O promotor de Justiça André do Pinho, que assassinou em BH, barbaramente sua esposa, Lorenza, e foi condenado pelo TJMG a 22 anos de cadeia, foi transferido do recolhimento especial do Corpo de Bombeiros para Penitenciária de Uberlândia, em razão dos custos que suas exigências pessoais estavam gerando para o Estado.
Ele assassinou covardemente sua esposa, segundo dizem, na cama, por intoxicação e estrangulamento.

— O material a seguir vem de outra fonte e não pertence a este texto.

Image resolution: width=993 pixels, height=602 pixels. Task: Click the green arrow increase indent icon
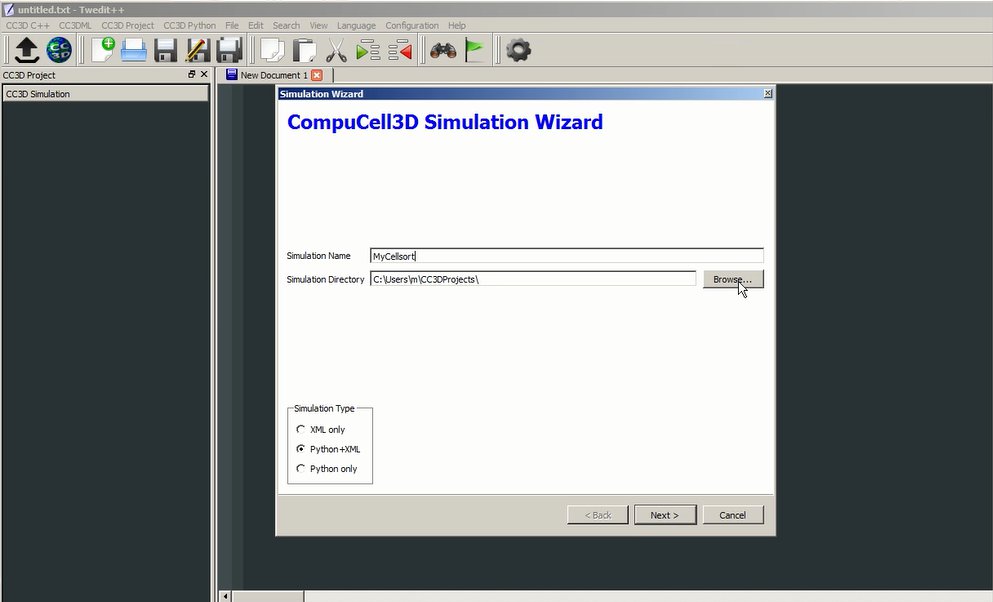coord(368,50)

Seu plano era levá-la à cremação, certamente para ocultar as provas de sua covarde ação, mas amigos da família, desconfiados, denunciaram o ocorrido ao Procurador Geral de Justiça da época do crime, que mandou que o corpo fosse removido da funerária e submetido à autópsia, no IML.

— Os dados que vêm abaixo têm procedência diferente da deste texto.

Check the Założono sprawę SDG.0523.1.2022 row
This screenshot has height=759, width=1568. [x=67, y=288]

Em poucas horas, André do Pinho foi preso e o atestado médico que encobria o óbito, invalidado.
Após sua condenação pelo TJMG, e já recolhido em prisão especial, André do Pinho requereu 94 atendimentos por médicos, além de comer apenas uma comida especial, feita especialmente no Presídio de Mulheres do Horto.
Agora, em Uberlândia, é possível que consiga mais saúde para enfrentar os 18 anos que lhe faltam cumprir na cadeia. Monstro.